From Baku in Azerbaijan to Ceyhan in Turkey, local residents have been complaining about the pipeline. They say they haven't been given enough compensation for having their land ploughed up and for the noise and dust clouds the heavy machinery makes from dawn till dusk.
Environmental groups say the project will cause untold damage to the region's fragile ecology, particularly in Georgia, where the pipeline will skirt the Borzhomi Valley, home to a mineral water reserve that is also the country's most lucrative export. For the last few weeks, international lending organizations, including the European Bank for Reconstruction and Development, have held a series of public meetings for local groups to air their grievances.

I went to the one in Tbilisi. It was a wonderful PR job. There were information packs for all the participants and steaming plates of seafood pasta for lunch. Teams of bankers from London and New York pulled concerned faces at all the complaints and everyone got to have their say. But I suspect the decision to invest up to $ 600 mm in the project was made long ago.
To be fair to the oil companies building the pipeline, the damage they are causing is minimal. The pipe is to be buried underground, so once it is built locals won't even know it is there. If Friends of the Earth campaigners sitting in London think this pipeline is bad, they should check out the rusting monsters left by the Soviets.

Concerns have also been raised about the ethics of a pipeline that runs through countries as notoriously corrupt as Azerbaijan and Georgia.
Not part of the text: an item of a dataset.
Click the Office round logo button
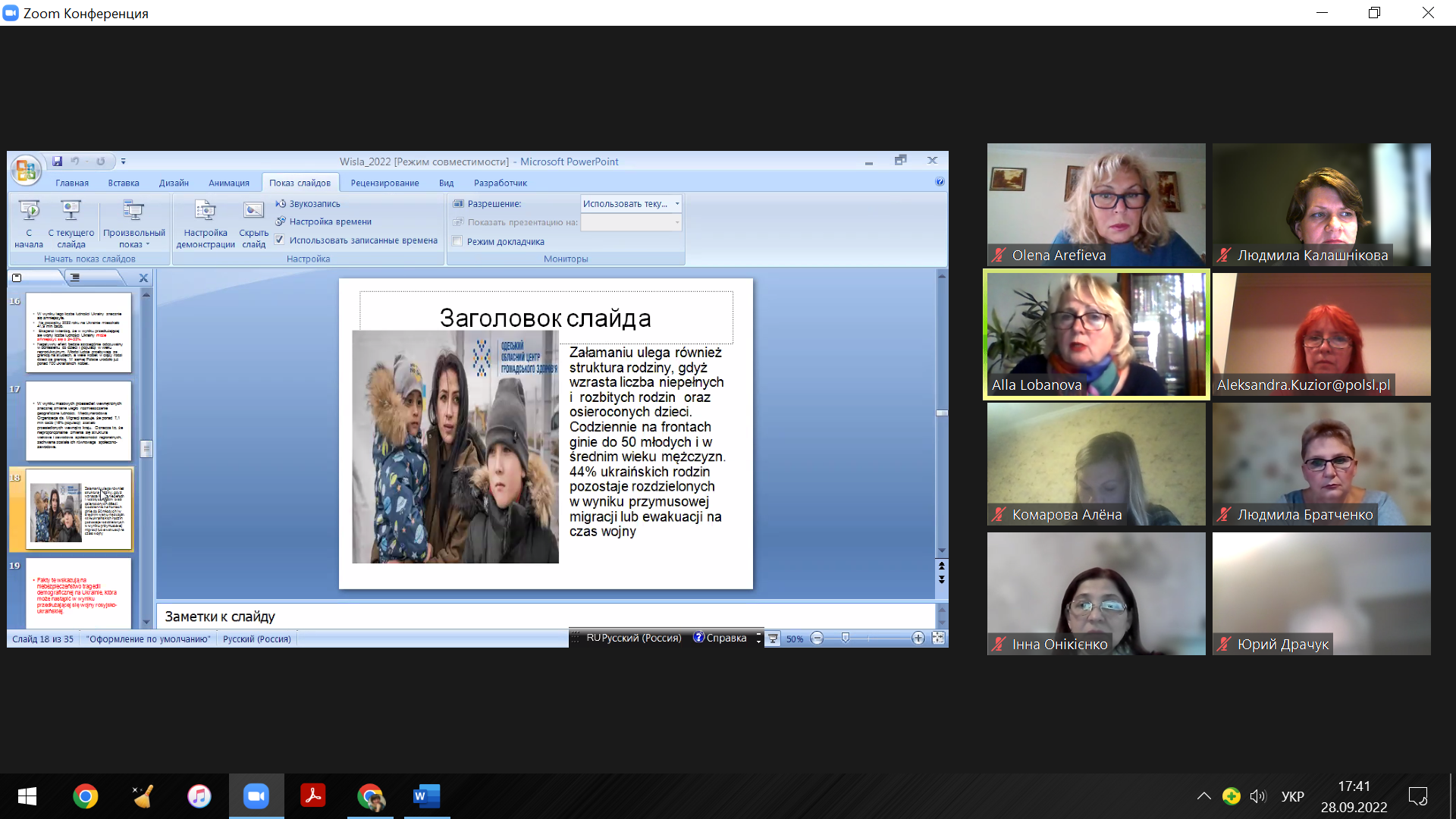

The EBRD hopes the revenues will be used by the governments to improve the lives of the poorest sections of society. Some chance.
But Armen Kuchilgyan's worries are less complex. The so-called East-West Energy Corridor will soon be pumping a million bpd of oil through his backyard, and he hasn't had electricity for as long as he can remember. "Where's the justice in that?" he asks.

Chloe Arnold is a freelance journalist based in Baku, Azerbaijan.